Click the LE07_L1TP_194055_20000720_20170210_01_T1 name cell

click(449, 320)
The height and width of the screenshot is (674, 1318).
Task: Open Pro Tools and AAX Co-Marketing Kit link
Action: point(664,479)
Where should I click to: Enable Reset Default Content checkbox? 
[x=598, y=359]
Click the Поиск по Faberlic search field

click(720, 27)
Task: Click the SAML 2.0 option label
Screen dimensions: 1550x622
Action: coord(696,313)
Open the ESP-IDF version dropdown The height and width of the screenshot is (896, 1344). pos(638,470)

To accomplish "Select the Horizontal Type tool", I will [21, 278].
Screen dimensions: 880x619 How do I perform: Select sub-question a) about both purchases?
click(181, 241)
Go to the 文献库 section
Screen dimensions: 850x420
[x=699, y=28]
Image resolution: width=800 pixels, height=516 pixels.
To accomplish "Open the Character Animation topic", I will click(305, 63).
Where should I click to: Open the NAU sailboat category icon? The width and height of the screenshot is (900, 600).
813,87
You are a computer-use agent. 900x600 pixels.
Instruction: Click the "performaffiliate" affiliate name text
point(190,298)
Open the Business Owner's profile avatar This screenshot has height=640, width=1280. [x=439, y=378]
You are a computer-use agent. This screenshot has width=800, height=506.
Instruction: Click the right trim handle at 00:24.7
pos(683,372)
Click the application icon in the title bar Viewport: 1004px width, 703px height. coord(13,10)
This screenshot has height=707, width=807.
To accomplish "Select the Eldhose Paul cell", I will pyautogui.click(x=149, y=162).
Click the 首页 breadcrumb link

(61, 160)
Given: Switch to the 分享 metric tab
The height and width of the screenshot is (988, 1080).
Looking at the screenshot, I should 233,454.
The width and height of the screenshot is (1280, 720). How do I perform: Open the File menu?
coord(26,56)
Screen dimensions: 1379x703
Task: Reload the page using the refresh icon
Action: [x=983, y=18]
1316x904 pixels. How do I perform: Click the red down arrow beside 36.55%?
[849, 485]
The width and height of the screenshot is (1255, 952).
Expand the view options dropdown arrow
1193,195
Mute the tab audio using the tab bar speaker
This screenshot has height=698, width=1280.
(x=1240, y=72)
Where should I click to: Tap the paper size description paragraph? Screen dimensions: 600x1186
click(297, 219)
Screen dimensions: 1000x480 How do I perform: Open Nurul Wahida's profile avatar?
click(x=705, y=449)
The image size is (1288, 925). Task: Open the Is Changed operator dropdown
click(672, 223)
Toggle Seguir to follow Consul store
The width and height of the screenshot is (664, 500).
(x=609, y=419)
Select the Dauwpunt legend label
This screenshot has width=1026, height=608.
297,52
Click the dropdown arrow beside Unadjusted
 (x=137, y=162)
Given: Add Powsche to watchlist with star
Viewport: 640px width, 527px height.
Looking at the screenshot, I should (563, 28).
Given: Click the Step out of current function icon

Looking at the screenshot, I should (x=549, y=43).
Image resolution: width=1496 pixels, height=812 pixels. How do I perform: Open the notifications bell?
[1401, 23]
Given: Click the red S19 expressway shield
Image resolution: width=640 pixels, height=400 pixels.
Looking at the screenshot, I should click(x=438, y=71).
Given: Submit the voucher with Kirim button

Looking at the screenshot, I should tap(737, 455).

YOUR OBJECTIVE:
Lines with the word "accomplish" in them should be copied from the preceding records.

ANSWER FOR THIS EXERCISE:
To accomplish "Select the Horizontal Type tool", I will [21, 278].
To accomplish "Open the Character Animation topic", I will click(305, 63).
To accomplish "Select the Eldhose Paul cell", I will pyautogui.click(x=149, y=162).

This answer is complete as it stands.